Minimum number of turns

Question

You have 64 identical-looking boxes numbered from 1 to 64, each weighing a distinct amount. On a turn, you can tell your friend two numbers between 1 and 64, and she will tell you which of the corresponding boxes is heavier.

• a) What is the minimum number of turns needed to determine the heaviest box?

• b) What is the min number of turns needed to determine the heaviest and lightest box?

• c) What is the min number of turns needed to determine the second heaviest box?

I'm not sure but these are the answers I got

• a) n - 1 or 63
• b) n - 1 or 63
• c) n - 1 or 63

I took smaller n's for e.g. 4, 6 and 8 and tried based on these

e.g. for n = 6, we can have (1,2), (3,4), (5,6), assuming 1,3,5 are the heaviest without loss of generality then we can have (1,3) and finally (1,5) to determine 1 is the heaviest giving us n-1

For part b) and c) we can have (1,2), (2,3), (3,4), (4,5), (5,6) assuming 1,2,3,4,5 are the heaviest without loss of generality then we easily find out the heaviest and 2nd heaviest in n-1 turns again

Answer 1

Oo, I've got this one; these come up a lot while organising board game tournaments.

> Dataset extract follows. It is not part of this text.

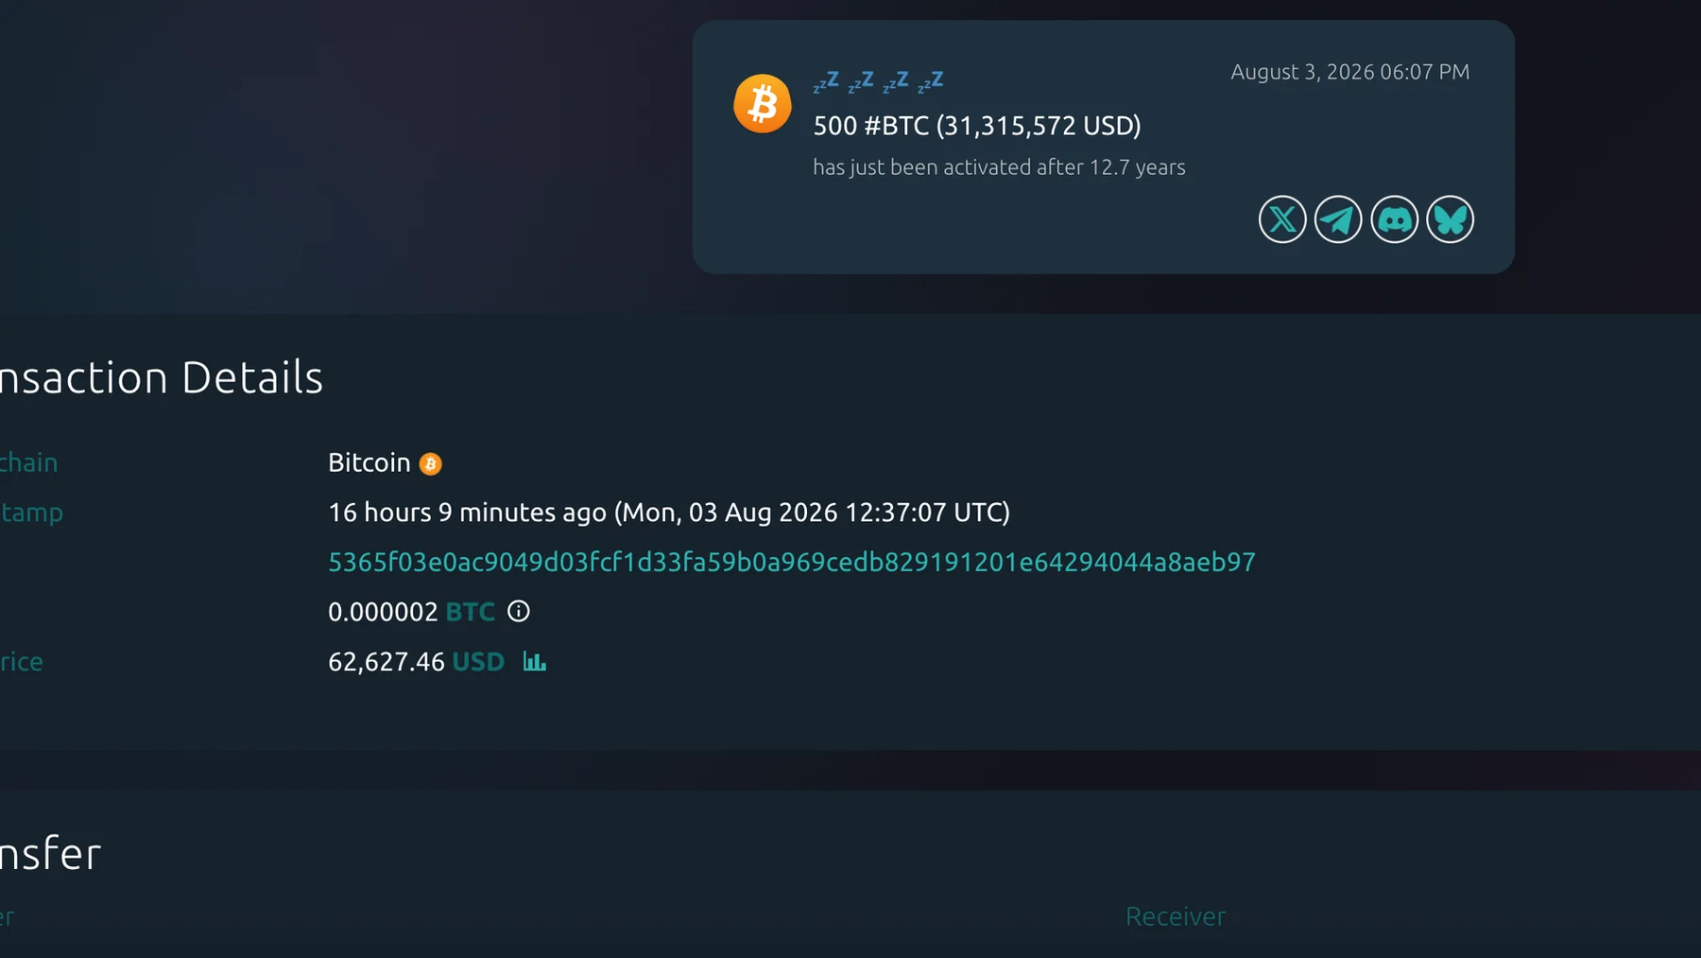Click the 0.000002 fee amount

click(383, 612)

a) what is the minimum number of turns needed to determine the heaviest box?

63 turns.

Lower bound: To know that a box is the heaviest, every other box needs to have at least one box known to be heavier than it. Each turn will find a heavier box for at most one box that didn't already have one. So 63 turns are necessary.

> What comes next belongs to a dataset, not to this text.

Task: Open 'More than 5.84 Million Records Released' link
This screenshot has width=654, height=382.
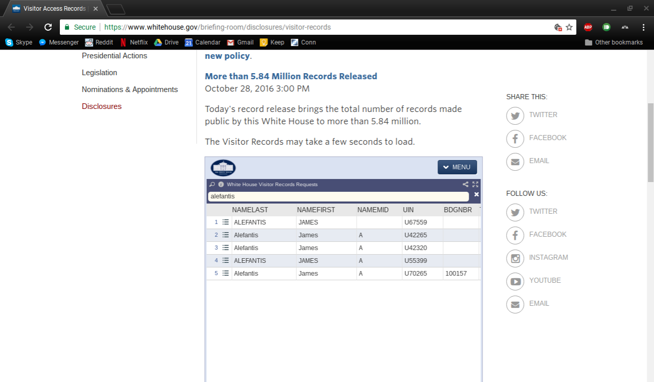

Upper bound: run a "winner continues" tournament. After the first comparison, there are 62 challengers to go, so 63 turns are enough. (You could also use a knockout tournament, or some other format; the important thing is to only ever compare boxes that are still potential candidates for being the heaviest.)

b) what is the min number of turns needed to determine the heaviest and lightest box?

94 turns.

Run one six-round (6 = log₂(64)) knockout tournament for the heaviest, and another for the lightest. They can share the results of the first round that has 32 comparisons. 63 + 63 - 32 = 94.

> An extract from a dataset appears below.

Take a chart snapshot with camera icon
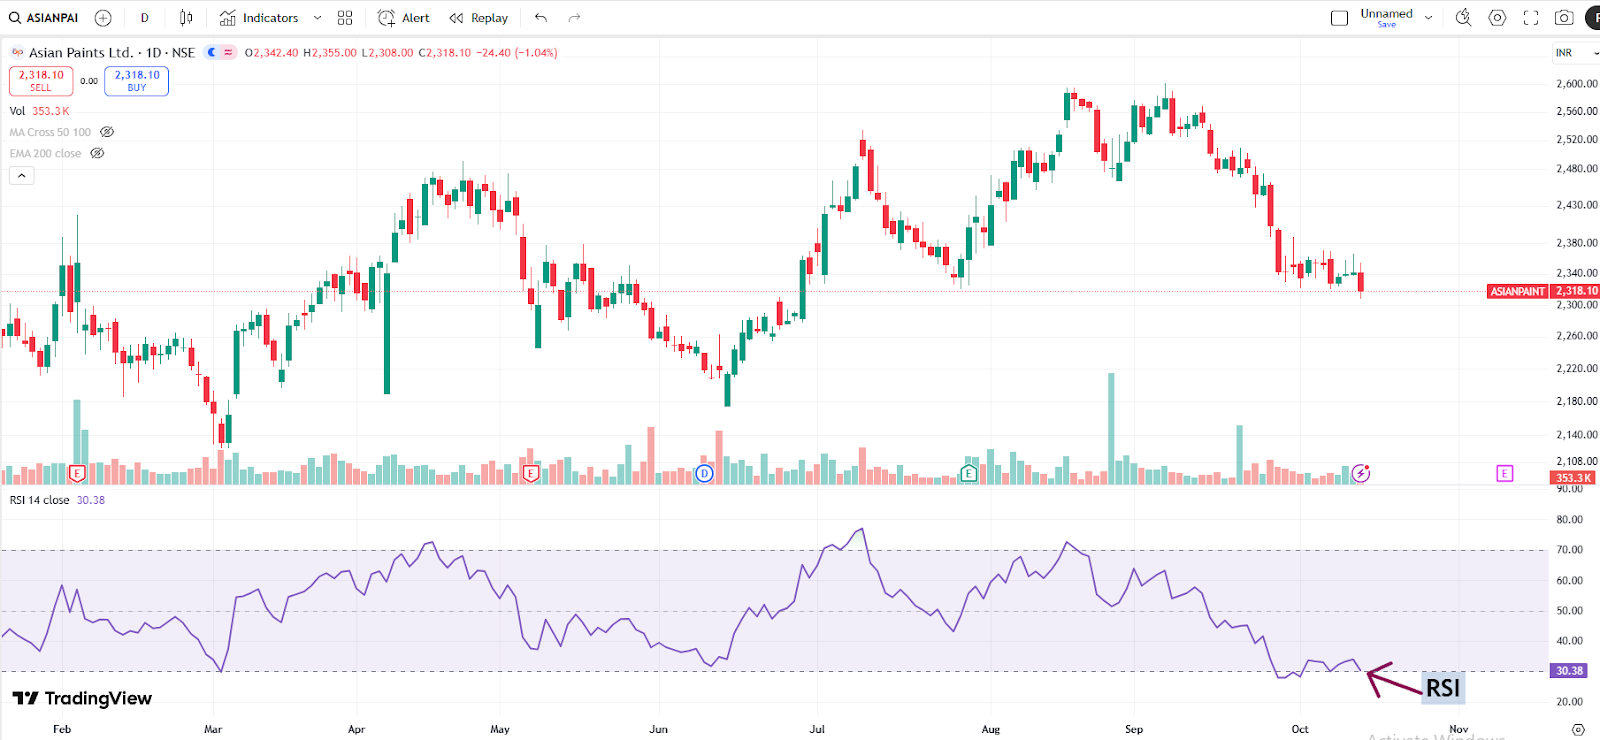tap(1564, 18)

This is optimal because the first 32 comparisons didn't measure anything twice (so all information is efficiently gathered even in the worst case), and after the 32 comparisons, the field is neatly split and there can be no more interaction between the knockout tournaments.

c) what is the min number of turns needed to determine the second heaviest box?

68 turns.

You can't find the second heaviest without finding the heaviest, so start with a six-round knockout tournament. (63 comparisons.) The second heaviest box was knocked out at some point, and that can only happen in a comparison against the heaviest, so the second heaviest one is one of the 6 boxes that were directly knocked out by the heaviest box. 5 more comparisons (see first spoiler block) will find out which one.

We can't improve on the final 5 turns, because we won't have any information on the relative weights of those six boxes after the knockout tournament: that information doesn't affect finding the heaviest box, and an optimal system for finding the heaviest box will not contain any redundant data.

To finish with an aside, the final paragraph of the previous spoiler block has a somewhat interesting consequence in the real world: it shows that you shouldn't award a silver medal in an unseeded knockout tournament: giving any kind of medal to the other finalist (the last player to be knocked out) is very much unwarranted.